Date: 2006-06-25 04:58 pm (UTC)
From: [identity profile] lord-whimsy.livejournal.com
Interesting how putting the cube form in a subordinate role can make the overall effect organic like that. Could use a lot more vegetation, though.

George and Dragon

Date: 2006-06-25 08:02 pm (UTC)
From: (Anonymous)
Nick - just got back from your set at the George and Dragon. Huge fun. Thanks for it. Sorry about all the smoke (which I contributed to). I have good memories of coming home after your concerts on summer evenings, sitting on the bus going over the river and enjoying the sunset. It was all just right, anyway - the whole evening. I loved the little Fall reference at the end (I always love Fall references).
Considering that you don't often play live, and don't spend a lot of time in England, I have managed to see you a lot over the past 3-4 years - 5 times, I think. All good stuff. Thanks again, Stephen Parkin.

gig

Date: 2006-06-26 08:53 am (UTC)
From: [identity profile] qscrisp.livejournal.com
Nice to see you at the gig.

I shall try and post some of the photos I took here later (I have to go off to a job interview now, worst luck).

(no subject)

Date: 2006-06-26 11:32 am (UTC)
From: [identity profile] lord-whimsy.livejournal.com
I love adobe brick structures.

I've always felt (http://lord-whimsy.livejournal.com/78369.html#cutid1) that if you are to use strong forms like pyramids or cubes, then a natural material is needed—it softens the contours.

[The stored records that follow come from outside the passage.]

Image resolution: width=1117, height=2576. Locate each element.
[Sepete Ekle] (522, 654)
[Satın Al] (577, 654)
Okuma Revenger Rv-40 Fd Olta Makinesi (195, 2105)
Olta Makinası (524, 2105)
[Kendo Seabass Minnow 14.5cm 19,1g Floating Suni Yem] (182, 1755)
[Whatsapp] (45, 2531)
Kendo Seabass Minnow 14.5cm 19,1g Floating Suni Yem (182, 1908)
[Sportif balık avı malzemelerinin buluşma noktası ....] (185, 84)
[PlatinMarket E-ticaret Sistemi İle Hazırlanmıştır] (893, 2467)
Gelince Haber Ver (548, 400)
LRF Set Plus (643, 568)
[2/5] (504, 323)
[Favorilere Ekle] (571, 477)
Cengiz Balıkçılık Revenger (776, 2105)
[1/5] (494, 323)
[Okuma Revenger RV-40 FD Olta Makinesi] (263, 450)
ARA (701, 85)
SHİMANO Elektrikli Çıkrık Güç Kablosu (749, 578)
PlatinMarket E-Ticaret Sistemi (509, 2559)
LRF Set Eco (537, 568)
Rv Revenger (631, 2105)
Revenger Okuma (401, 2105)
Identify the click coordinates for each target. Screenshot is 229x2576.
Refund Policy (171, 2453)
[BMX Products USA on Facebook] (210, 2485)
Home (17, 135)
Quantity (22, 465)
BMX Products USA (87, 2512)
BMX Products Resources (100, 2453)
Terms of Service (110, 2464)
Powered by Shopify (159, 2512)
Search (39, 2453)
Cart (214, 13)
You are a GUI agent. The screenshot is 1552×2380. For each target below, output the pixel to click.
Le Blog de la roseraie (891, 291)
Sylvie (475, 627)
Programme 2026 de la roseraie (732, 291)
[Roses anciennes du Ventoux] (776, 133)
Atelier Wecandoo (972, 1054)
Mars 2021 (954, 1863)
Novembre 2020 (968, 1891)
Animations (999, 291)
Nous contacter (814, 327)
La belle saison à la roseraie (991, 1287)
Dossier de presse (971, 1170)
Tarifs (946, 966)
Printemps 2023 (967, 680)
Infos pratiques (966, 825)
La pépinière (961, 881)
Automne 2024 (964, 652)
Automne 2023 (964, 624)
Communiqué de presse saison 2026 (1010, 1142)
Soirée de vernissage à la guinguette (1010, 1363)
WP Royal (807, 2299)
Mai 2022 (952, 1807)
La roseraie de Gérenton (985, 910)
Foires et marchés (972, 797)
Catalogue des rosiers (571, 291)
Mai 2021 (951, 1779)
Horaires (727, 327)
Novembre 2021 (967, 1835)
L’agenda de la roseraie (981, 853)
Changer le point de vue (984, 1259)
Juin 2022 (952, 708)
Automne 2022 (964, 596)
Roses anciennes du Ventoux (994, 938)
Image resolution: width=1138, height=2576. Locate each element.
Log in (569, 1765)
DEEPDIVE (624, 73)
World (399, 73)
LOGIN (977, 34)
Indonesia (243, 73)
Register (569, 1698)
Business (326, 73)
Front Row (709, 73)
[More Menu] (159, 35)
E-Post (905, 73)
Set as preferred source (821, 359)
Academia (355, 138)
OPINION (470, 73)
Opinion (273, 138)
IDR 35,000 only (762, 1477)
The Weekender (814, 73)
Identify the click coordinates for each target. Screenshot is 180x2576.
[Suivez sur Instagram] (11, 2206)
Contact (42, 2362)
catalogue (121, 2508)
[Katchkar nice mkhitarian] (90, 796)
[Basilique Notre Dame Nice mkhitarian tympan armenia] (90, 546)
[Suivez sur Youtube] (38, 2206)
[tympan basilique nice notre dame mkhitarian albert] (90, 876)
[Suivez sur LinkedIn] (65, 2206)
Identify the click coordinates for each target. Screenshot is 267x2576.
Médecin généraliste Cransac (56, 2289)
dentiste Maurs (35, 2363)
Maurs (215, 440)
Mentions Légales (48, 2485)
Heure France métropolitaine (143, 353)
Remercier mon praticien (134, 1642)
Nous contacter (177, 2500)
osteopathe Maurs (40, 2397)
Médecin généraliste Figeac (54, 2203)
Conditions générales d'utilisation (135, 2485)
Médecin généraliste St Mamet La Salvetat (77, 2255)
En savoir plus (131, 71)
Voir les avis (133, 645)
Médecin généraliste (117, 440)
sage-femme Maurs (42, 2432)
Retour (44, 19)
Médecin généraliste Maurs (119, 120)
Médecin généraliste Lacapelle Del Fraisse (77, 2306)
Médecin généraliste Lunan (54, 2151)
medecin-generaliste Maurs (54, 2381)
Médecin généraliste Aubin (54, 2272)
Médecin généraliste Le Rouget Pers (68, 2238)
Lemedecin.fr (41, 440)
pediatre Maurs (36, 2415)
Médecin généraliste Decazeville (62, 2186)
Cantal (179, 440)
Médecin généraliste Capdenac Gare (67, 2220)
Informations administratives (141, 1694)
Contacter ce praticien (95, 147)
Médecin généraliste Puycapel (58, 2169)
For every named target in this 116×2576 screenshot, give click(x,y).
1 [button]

need your opinion about metabolism

Date: 2008-06-19 03:39 pm (UTC)
From: (Anonymous)
can the theory of metabolism apply in designing an interior space? what kind of materials do the metabolists use? can you give me examples..are metabolism and symbiosis the same?

my thesis is all about integrating metabolism in the interior design of an arts center..what do you think? is it applicable?